Sumbu ignored the text and went to work. At the office, Smith-McCrossin confronted her, telling her she knew which doctor she saw and tried convincing her the rash was not contagious.
Sumbu says this incident was a breach of her privacy. Later, the work situation became hostile enough that Sumbu says she decided to take a mental health leave.
Notifying Smith-McCrossin about her decision, Sumbu says the MLA responded by asking if she could afford the time off work.
“I said, ‘I’m suicidal,’ and I left.”
Smith-McCrossin is a former health and wellness critic for the Conservatives and is currently campaigning for improved provincial mental health care.
Two days prior to Sumbu’s return to work, Smith-McCrossin made her legislative argument against legalized cannabis.
Personally offended, Sumbu planned on addressing her concerns during a meeting with the MLA upon her return.
But she was surprised to see Smith-McCrossin’s sister—a woman Sumbu says has no formal position at the MLA’s office—accompanying them during the meeting.
“I felt like it was an ambush,” she says. “At the end of the day, that’s a breach of confidentiality right there. She didn’t even tell me why she was there or give me an explanation.”
When Sumbu suggested how the MLA should handle the backlash against her Jamaican comments, she says she was immediately shut down by both women.

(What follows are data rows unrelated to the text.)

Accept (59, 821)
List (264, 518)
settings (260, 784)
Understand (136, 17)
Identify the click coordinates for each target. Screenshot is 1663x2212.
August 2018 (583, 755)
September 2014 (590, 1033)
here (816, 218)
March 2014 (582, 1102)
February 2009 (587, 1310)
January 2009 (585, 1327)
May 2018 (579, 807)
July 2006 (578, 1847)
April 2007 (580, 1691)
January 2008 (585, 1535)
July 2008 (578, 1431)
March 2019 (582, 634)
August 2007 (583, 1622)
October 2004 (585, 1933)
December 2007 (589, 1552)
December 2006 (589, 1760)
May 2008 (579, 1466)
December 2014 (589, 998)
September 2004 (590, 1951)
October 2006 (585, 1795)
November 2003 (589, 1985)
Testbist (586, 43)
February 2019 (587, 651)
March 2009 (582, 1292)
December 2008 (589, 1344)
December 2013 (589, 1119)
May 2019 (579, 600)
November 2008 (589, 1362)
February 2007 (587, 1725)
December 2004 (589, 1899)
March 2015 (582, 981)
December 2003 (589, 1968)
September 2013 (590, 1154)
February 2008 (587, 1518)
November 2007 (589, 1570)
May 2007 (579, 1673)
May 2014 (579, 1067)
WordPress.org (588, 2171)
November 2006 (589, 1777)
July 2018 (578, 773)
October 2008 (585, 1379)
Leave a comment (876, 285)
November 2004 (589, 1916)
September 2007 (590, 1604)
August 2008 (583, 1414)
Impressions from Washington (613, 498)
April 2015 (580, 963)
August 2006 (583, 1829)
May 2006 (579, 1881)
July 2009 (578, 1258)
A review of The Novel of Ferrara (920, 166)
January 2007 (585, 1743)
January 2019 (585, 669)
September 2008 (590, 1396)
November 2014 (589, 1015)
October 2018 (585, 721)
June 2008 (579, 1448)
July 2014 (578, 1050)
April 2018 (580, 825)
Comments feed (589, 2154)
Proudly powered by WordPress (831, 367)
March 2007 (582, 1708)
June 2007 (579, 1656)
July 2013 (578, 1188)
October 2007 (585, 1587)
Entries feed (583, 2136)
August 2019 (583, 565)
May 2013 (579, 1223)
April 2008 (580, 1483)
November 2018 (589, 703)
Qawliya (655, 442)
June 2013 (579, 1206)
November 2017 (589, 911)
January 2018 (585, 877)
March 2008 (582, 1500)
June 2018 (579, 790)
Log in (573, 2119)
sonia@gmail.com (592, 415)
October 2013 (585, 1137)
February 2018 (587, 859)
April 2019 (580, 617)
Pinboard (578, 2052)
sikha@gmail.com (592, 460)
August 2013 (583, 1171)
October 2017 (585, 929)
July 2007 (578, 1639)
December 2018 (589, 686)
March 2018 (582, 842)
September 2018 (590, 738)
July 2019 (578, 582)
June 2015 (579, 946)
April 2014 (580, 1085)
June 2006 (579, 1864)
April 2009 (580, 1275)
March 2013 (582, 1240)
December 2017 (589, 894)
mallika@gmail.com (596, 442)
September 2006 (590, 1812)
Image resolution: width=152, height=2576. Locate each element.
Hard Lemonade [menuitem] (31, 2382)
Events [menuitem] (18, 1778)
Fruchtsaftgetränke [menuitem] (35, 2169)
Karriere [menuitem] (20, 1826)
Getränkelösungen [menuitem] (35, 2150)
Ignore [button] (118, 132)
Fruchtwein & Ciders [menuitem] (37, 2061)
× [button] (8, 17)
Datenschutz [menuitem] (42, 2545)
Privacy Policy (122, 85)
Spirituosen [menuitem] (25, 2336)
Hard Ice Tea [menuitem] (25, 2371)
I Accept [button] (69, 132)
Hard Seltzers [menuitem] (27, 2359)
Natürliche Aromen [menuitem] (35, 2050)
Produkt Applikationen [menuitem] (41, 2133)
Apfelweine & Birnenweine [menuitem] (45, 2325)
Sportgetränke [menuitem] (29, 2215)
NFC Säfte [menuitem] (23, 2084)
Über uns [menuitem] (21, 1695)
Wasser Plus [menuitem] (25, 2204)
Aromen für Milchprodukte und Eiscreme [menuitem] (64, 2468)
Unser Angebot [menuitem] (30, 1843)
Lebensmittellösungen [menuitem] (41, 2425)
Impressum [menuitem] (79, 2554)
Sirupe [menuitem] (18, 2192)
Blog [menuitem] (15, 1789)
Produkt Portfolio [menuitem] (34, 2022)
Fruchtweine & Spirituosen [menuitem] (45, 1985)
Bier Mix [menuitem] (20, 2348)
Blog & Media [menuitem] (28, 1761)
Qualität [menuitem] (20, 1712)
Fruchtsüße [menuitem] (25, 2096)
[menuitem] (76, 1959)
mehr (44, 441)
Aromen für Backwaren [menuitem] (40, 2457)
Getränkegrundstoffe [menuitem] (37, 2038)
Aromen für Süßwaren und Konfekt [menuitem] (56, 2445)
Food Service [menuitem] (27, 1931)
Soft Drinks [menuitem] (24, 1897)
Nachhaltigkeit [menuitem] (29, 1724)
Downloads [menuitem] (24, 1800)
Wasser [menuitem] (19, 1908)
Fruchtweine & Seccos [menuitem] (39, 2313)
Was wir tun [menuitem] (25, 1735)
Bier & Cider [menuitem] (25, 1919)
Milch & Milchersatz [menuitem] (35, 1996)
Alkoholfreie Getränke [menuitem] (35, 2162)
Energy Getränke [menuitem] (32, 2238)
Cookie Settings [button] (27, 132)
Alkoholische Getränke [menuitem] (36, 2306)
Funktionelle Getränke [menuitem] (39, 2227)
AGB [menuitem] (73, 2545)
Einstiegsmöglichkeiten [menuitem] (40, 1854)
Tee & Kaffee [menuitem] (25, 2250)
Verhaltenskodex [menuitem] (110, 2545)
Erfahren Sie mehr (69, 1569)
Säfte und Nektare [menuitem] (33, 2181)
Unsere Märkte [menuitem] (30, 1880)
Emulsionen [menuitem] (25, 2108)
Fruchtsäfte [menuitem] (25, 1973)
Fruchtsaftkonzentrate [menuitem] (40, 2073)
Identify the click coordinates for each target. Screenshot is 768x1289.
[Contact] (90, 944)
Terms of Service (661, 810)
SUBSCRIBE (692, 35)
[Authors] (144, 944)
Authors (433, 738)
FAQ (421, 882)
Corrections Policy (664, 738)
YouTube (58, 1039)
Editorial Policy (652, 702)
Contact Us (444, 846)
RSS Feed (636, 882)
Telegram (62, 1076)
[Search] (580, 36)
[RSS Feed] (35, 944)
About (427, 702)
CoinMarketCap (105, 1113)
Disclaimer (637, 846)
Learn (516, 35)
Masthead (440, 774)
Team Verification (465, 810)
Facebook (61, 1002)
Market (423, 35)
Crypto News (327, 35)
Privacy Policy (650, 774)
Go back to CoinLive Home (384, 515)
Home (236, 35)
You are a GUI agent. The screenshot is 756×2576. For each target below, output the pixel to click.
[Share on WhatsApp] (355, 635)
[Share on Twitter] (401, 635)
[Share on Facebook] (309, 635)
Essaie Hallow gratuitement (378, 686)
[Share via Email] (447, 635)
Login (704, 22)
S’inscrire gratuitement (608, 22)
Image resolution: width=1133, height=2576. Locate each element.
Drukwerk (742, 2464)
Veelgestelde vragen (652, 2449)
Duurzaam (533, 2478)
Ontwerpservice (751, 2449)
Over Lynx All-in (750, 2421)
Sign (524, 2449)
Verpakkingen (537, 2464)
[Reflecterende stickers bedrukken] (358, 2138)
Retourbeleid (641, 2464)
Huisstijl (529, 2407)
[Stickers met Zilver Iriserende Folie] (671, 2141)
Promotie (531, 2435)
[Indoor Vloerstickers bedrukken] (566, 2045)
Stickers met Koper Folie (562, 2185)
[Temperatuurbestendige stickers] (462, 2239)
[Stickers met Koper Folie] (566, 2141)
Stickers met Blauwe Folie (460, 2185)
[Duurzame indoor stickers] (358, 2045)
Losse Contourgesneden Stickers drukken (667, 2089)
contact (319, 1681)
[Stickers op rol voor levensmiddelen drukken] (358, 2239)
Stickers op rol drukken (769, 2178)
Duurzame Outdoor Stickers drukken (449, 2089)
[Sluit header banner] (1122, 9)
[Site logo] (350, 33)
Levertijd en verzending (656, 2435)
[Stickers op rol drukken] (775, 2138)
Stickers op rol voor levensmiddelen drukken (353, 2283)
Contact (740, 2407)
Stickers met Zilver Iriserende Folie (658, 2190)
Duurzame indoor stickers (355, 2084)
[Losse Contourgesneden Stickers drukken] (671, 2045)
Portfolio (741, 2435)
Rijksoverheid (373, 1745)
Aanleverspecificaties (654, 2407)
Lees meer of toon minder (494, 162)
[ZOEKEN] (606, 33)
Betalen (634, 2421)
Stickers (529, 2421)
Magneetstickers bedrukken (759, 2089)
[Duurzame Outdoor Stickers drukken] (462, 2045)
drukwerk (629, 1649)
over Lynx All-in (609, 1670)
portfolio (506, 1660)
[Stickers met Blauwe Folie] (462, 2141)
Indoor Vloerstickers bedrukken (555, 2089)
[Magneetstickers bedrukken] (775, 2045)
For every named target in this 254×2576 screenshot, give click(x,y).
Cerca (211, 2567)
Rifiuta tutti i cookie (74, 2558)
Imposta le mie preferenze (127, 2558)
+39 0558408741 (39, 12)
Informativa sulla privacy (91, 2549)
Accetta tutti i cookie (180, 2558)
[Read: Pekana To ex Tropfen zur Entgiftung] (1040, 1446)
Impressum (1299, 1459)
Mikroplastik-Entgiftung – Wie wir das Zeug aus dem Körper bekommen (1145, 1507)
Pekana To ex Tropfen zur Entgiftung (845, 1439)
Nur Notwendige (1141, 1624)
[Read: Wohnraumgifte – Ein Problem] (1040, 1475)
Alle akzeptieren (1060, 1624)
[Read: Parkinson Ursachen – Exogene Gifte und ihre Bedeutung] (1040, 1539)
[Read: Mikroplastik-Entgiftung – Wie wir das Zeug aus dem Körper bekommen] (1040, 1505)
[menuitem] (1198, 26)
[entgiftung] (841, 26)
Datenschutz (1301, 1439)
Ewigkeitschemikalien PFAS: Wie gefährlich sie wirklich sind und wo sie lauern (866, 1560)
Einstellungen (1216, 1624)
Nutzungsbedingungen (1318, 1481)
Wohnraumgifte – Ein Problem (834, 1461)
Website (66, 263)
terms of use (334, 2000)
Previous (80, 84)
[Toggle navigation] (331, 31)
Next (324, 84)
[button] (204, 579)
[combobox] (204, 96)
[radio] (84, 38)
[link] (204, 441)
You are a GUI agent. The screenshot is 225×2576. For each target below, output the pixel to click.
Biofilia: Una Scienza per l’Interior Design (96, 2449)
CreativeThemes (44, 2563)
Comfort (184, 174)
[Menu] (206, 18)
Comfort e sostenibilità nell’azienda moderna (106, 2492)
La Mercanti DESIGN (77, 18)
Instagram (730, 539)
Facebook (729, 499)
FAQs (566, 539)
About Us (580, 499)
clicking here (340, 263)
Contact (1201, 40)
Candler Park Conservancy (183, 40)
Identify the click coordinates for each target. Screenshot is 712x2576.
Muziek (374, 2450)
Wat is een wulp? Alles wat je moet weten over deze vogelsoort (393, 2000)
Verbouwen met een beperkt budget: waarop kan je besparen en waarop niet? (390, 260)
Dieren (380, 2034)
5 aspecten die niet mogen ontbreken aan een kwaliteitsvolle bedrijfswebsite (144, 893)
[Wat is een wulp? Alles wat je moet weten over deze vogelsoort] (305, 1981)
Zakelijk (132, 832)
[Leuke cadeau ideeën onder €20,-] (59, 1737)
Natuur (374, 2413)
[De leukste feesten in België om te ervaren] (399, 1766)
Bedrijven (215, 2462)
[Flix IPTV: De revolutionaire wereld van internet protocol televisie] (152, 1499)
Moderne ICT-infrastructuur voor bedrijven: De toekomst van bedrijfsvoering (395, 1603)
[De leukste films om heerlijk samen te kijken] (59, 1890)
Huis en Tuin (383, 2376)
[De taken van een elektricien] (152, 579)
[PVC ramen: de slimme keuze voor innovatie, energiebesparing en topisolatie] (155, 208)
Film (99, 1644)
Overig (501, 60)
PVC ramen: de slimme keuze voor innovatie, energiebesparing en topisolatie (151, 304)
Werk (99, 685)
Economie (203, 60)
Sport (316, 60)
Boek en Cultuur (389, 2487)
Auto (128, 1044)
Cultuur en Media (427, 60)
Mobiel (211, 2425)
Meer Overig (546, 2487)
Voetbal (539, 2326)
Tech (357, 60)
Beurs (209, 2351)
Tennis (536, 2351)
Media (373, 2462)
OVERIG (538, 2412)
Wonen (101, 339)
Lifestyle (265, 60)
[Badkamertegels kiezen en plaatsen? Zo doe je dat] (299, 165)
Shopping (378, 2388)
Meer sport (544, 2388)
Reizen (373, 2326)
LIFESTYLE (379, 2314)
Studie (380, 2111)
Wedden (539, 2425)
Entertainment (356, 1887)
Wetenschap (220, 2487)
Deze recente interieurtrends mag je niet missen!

“For her to act like it doesn’t matter that she made those comments—that it’s irrelevant—to me, is racist.”
Sumbu says she told Smith-McCrossin she wasn’t comfortable returning to work unless the MLA completed cultural sensitivity training and publicly apologized.
Though Smith-McCrossin did eventually apologize, Sumbu says the MLA refused to provide documented proof of her completed sensitivity training. That’s when Sumbu had to leave.
“I left crying, I left sobbing. I can laugh about it now, but it was awful,” Sumbu says. “I am still hurt by that altercation.”
She consulted with African Nova Scotian Affairs who referred her to the Human Rights Commission. There, she filed a formal complaint against the MLA.
Sumbu says Smith-McCrossin has since offered her severance pay, which Sumbu declined. She would instead like to return to an improved work environment.
Since her departure, Sumbu says the MLA didn’t return phone calls from Service Canada Employment Insurance Program, ultimately stalling her EI payments nearly two months.
If she can’t return to Smith-McCrossin’s office, Sumbu hopes to be paid for the remaining three years of her contract and the mitigated amounts from Employment Insurance when she was on sick leave.
“I went way above and beyond in that job every single day,” she says. “I love that job, so, so much. And I’m pretty devastated that I’m not there anymore because of her.”